Ecrit en prose poétique, ce texte, qui revêt la forme d’une lettre destinée au vrai funambule qu’est le compagnon de Genet, aborde, sur fond d’ode à l’amour visant à "enflammer" l’amant acrobate, plusieurs thématiques tenant notamment au processus de l’acte créatif et à la posture de l’artiste tout en composant un essai de dramaturgie comparée entre le théâtre, le cirque et la danse.
Texte complexe à porter sur la scène et les propositions très travaillées de Julien Fišera et Cédric Gourmelon ressortissent à la même focale sur le verbe d’un texte qu’ils entendent comme initiatique tout en s’inscrivant dans une approche esthétique différente qui toutefois écarte l’incarnation propre à ce qui est aussi un chant d’amour très charnel.
Julien Fišera, pour qui ce texte est avant tout "un traité dialogué qui se fait théâtral", le situe dans le registre de "la théâtralité de l’apparition" comme devant être porté par le comédien hors de toute représentation illustrative, pour s’immerger dans ce qu’il veut être "une traversée sensorielle, parcours physique dans un poème",
Dans un espace d’un blanc irradiant avec un ciel-dais tendu en ligne de fuite conçu par Virginie Mira, la partition totalement désincarnée, délivrée sans faille par Pierre-Félix Gravière, nécessite tout autant de concentration intellectuelle que de qualité d’écoute, voire de connaissance préalable du texte.

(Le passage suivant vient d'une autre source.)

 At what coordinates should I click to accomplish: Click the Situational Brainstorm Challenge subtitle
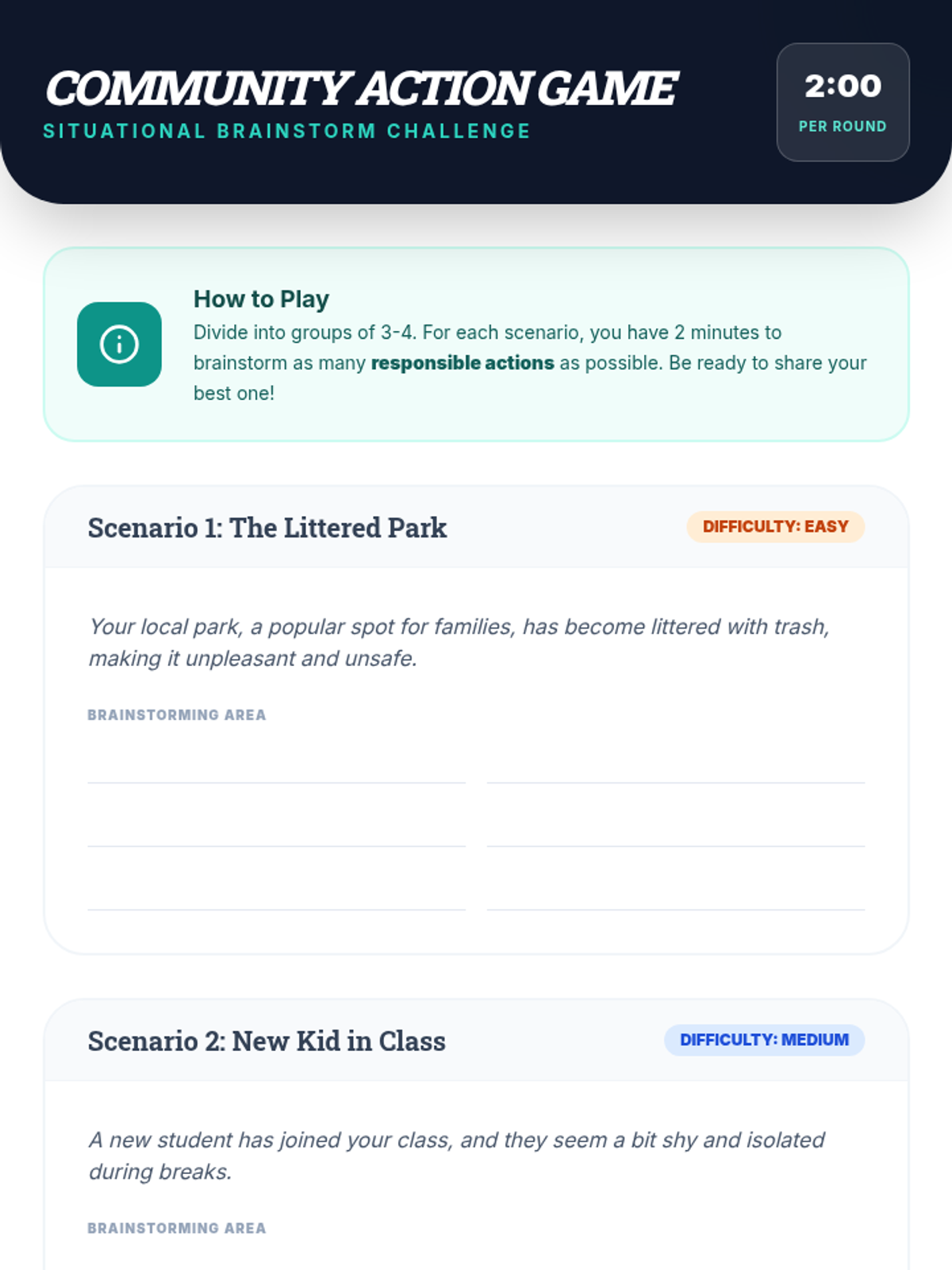(x=286, y=132)
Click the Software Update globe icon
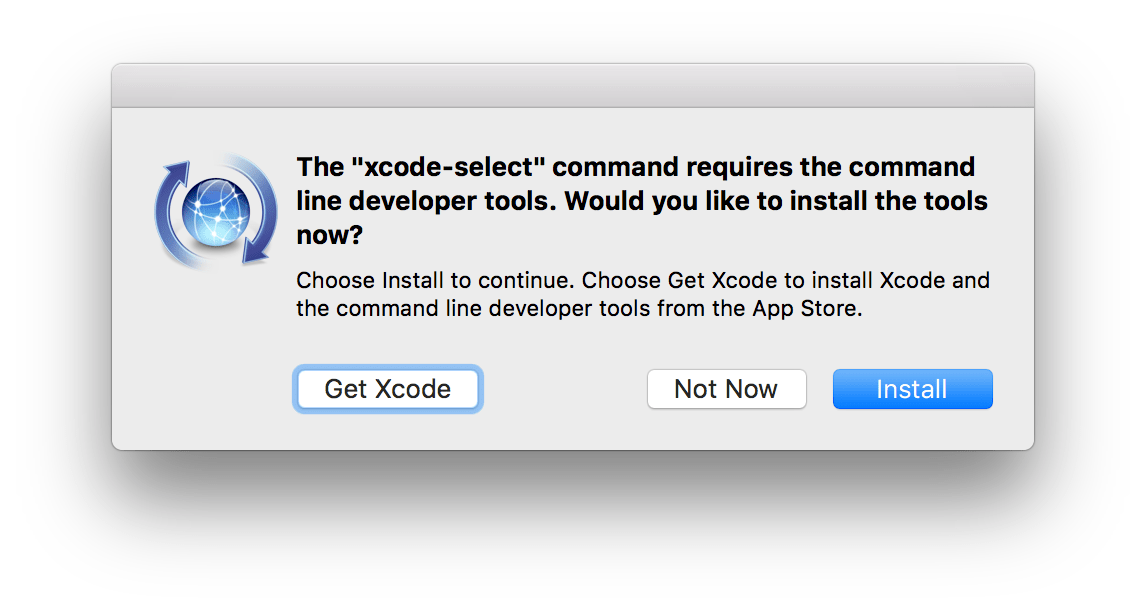The width and height of the screenshot is (1146, 610). coord(216,212)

Pour Cédric Gourmelon, le texte de Jean Genet est une invitation à une célébration qui passe par une métonymie de l’univers du cirque, avec la scène recouverte de sable fin et exposée sous le feu nourri d’une rangée latérale de projecteurs à la luminosité croissante, métaphore du fil, près duquel se tient, immobile, le funambule (Antoine Kahan).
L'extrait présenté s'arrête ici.